Yapılacak işler
• a. Şu ifadelerin her birinin metin parçasıyla uyuşup uyuşmadığını evet ya da hayır ile belirtin ve kararı veren sözleri metinden aynen alıntılayın: (i) Anlatıcının annesi, anlatıcıyı gizlice koruyormuş gibi yapardı. (ii) Anlatıcı, hakkı olmadığına inandığı şeyleri almaya hiç çalışmazdı. (iii) Son cümlelerde üstbenlik ile ideal benliğin birbirinden ayrışmış olduğu belirginleşir.
• b. Metin parçasından "Bazen de barışmadığımız" sözlerinin bulunduğu yerden başlayan bölümü çıkarın ve "birbirlerinden ayrışmamışlıkları belirginleşir." sözlerinden sonra bitirin. Bölümü metindeki haliyle, hiçbir değişiklik yapmadan aktarın.

Metin parçası
..........

Bazen de barışmadığımız zamanlarda annem beni senden gizlice koruyormuş gibi yapar, bana gizlice birşeyler verir, yaptıklarıma gizlice göz yumar, sonra ben gene çekingen, görünmekten çekinen halimle suçunu bilen bir dolandırıcı gibi, bir hiç olarak karşında yerimi alırdım. Hiç oluşum, hak ettiklerimi bile dolaylı, arka yollardan almama neden olurdu. Elbette ki ben aynı yoldan hakkım olmadığına inandığım şeyleri de almaya çalışırdım. Buysa benim suçluluk bilincimi daha da artırırdı? (Kafka 1996). Bu son cümlelerinde suçlanma, utanma ve değersizlik duygularının biraradalığı somutlaşırken, aslında üstbenlikle ideal benliğin birbirlerinden ayrışmamışlıkları belirginleşir.

..........

Girdi verileri
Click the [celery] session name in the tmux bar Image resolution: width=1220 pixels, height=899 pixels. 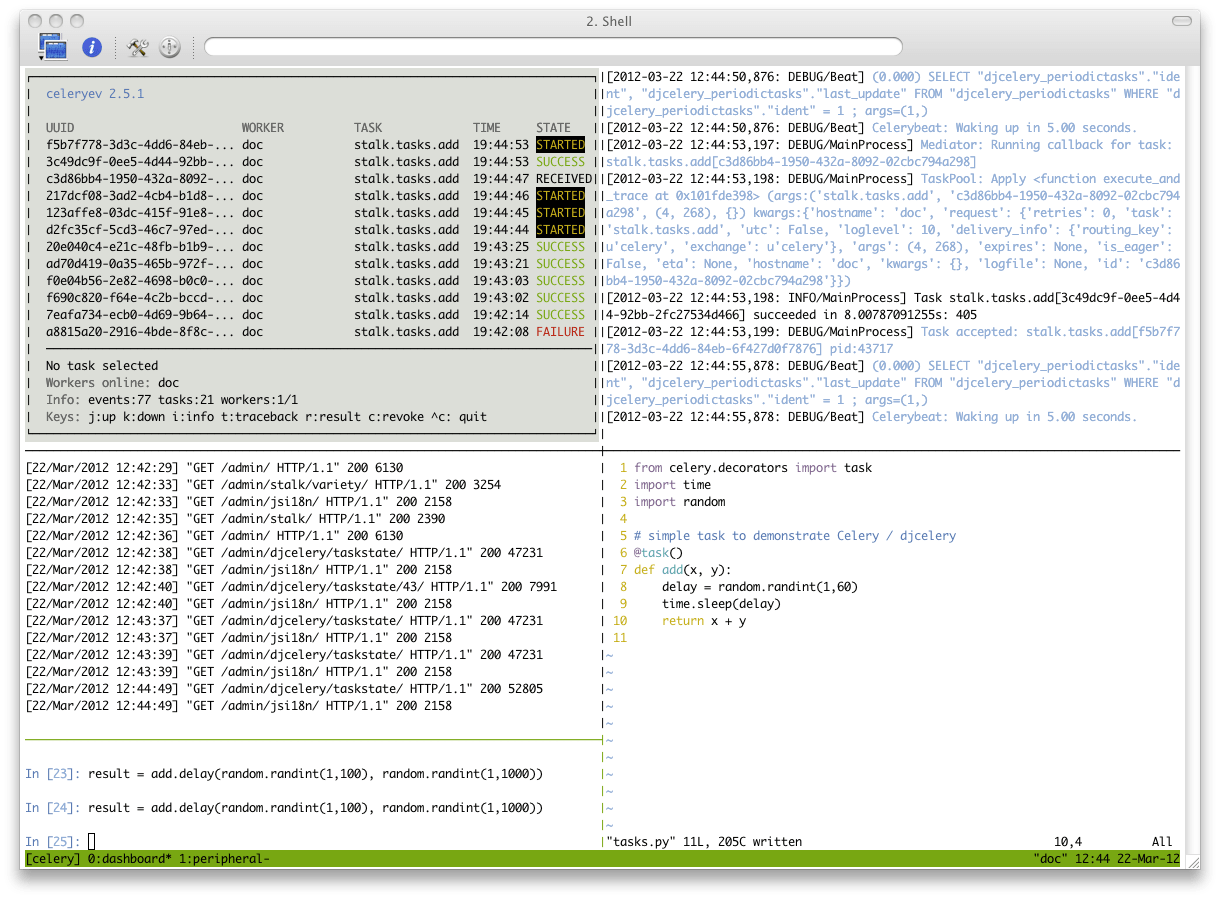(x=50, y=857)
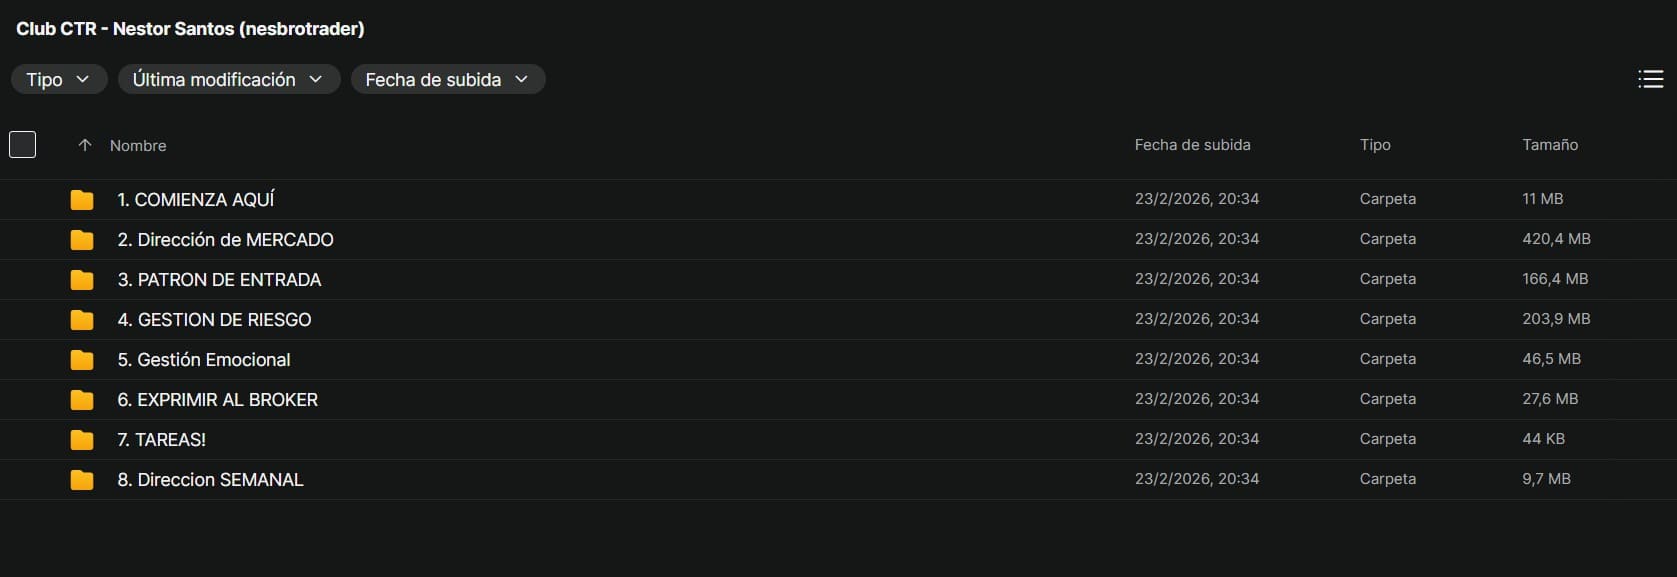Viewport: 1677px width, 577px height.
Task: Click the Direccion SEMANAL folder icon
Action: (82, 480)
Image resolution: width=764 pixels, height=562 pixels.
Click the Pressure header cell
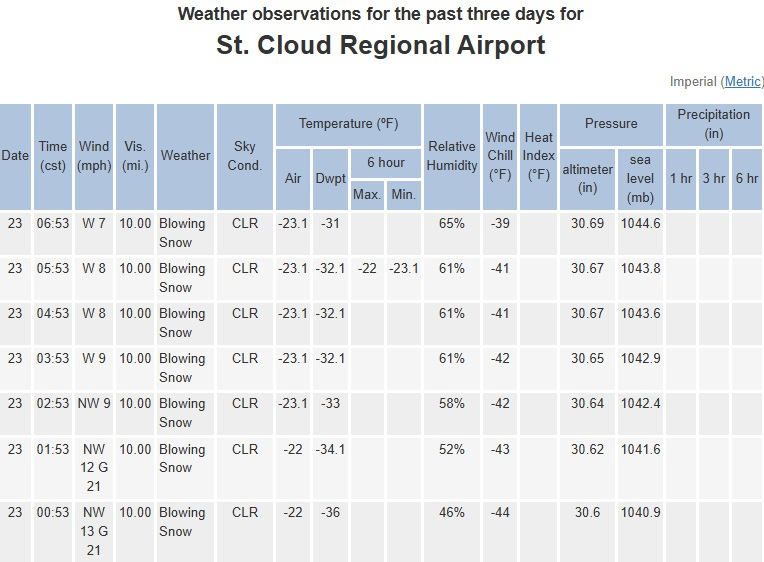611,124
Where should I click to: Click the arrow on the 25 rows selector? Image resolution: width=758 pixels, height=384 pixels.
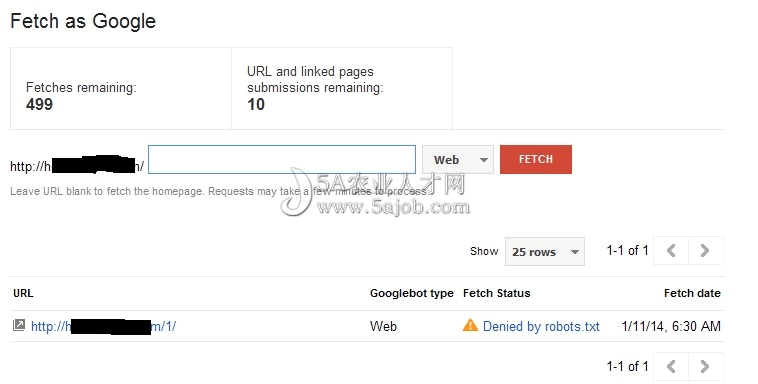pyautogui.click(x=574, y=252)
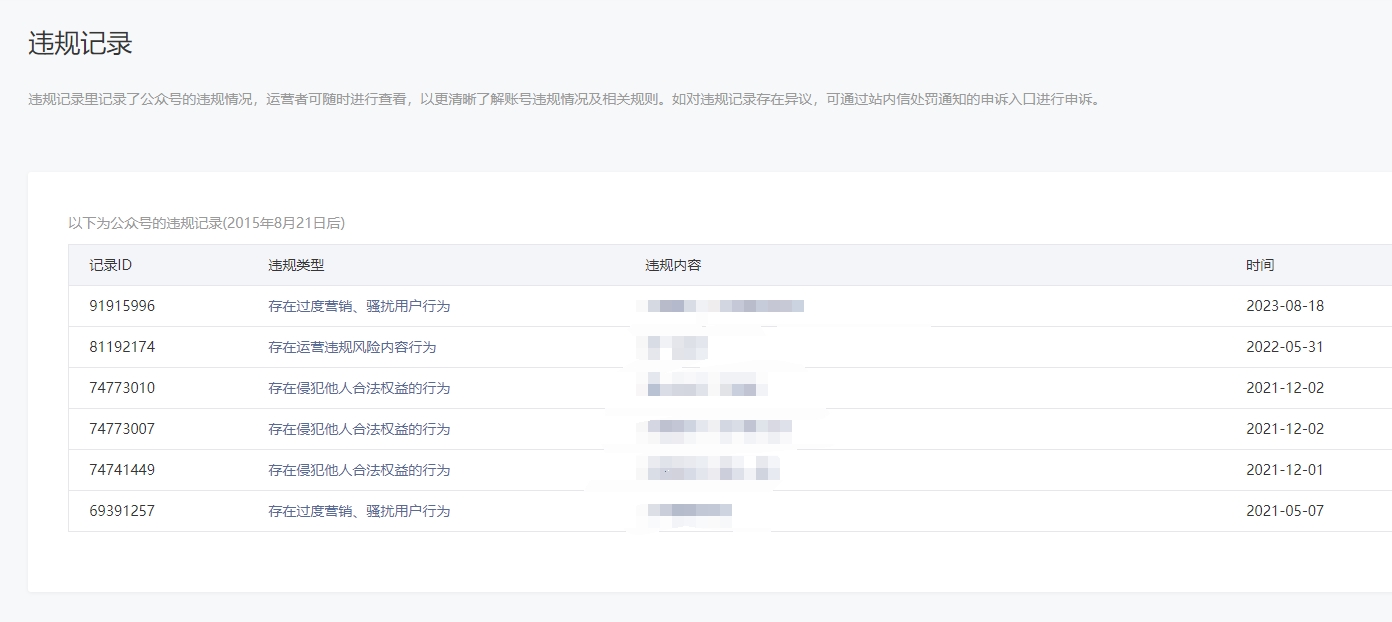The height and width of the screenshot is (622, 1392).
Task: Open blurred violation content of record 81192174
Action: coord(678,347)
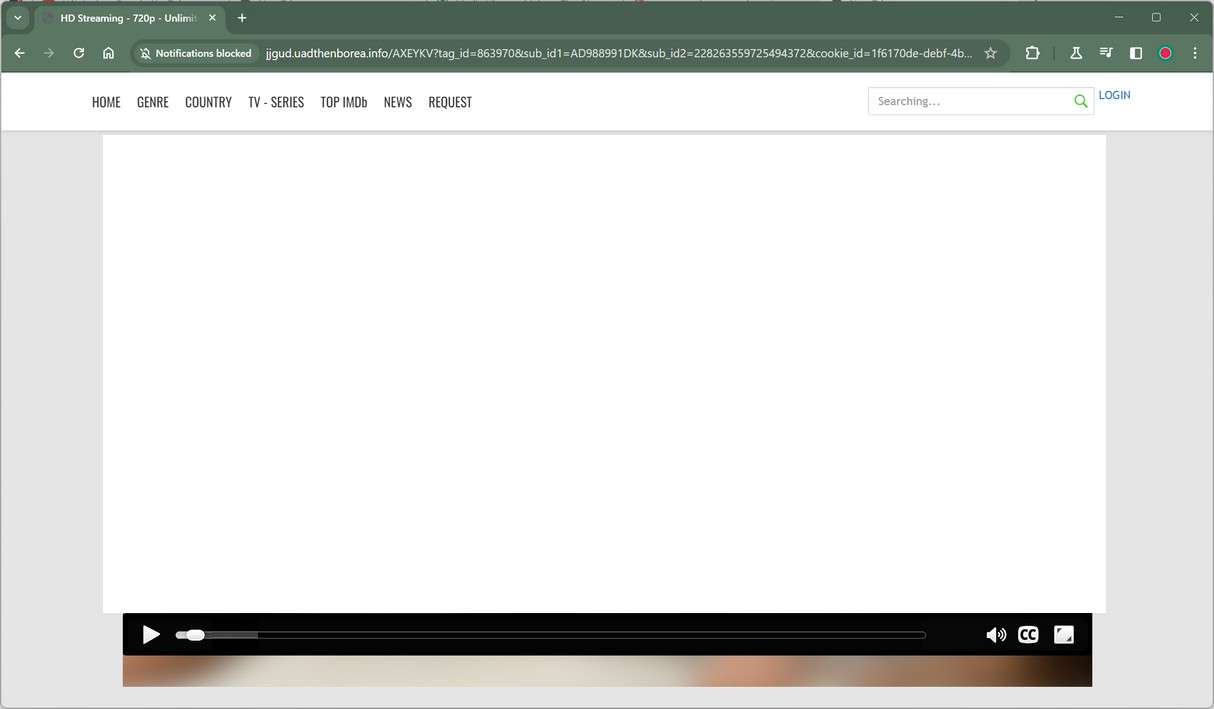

..........

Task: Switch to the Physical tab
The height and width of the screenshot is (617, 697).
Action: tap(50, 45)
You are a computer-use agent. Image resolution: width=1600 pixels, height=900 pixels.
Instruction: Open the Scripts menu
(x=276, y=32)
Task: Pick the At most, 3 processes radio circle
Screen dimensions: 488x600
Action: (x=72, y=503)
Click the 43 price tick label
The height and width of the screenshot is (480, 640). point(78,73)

..........

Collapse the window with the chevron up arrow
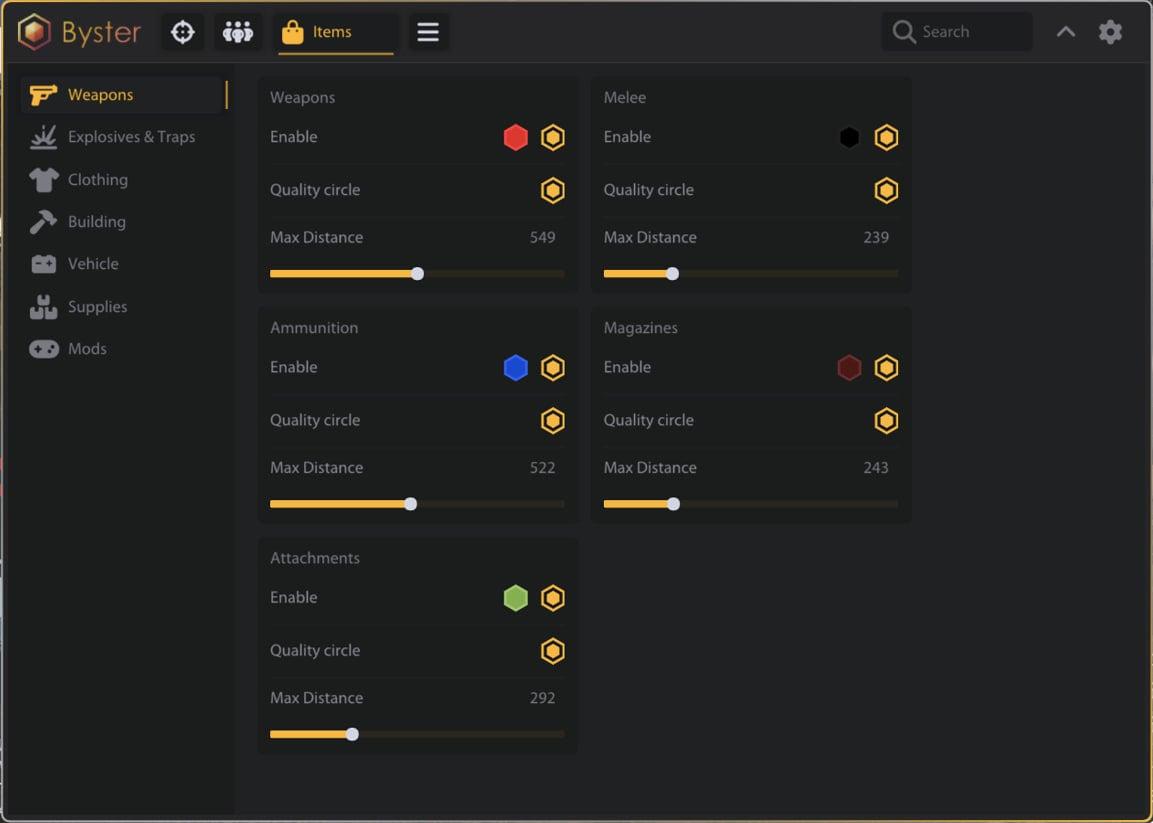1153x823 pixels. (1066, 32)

..........

Maddelere göre yanıtlar
• a.
(i) Evet: "annem beni senden gizlice koruyormuş gibi yapar"
(ii) Hayır: "Elbette ki ben aynı yoldan hakkım olmadığına inandığım şeyleri de almaya çalışırdım."
(iii) Hayır: "aslında üstbenlikle ideal benliğin birbirlerinden ayrışmamışlıkları belirginleşir."

• b.
Bazen de barışmadığımız zamanlarda annem beni senden gizlice koruyormuş gibi yapar, bana gizlice birşeyler verir, yaptıklarıma gizlice göz yumar, sonra ben gene çekingen, görünmekten çekinen halimle suçunu bilen bir dolandırıcı gibi, bir hiç olarak karşında yerimi alırdım. Hiç oluşum, hak ettiklerimi bile dolaylı, arka yollardan almama neden olurdu. Elbette ki ben aynı yoldan hakkım olmadığına inandığım şeyleri de almaya çalışırdım. Buysa benim suçluluk bilincimi daha da artırırdı? (Kafka 1996). Bu son cümlelerinde suçlanma, utanma ve değersizlik duygularının biraradalığı somutlaşırken, aslında üstbenlikle ideal benliğin birbirlerinden ayrışmamışlıkları belirginleşir.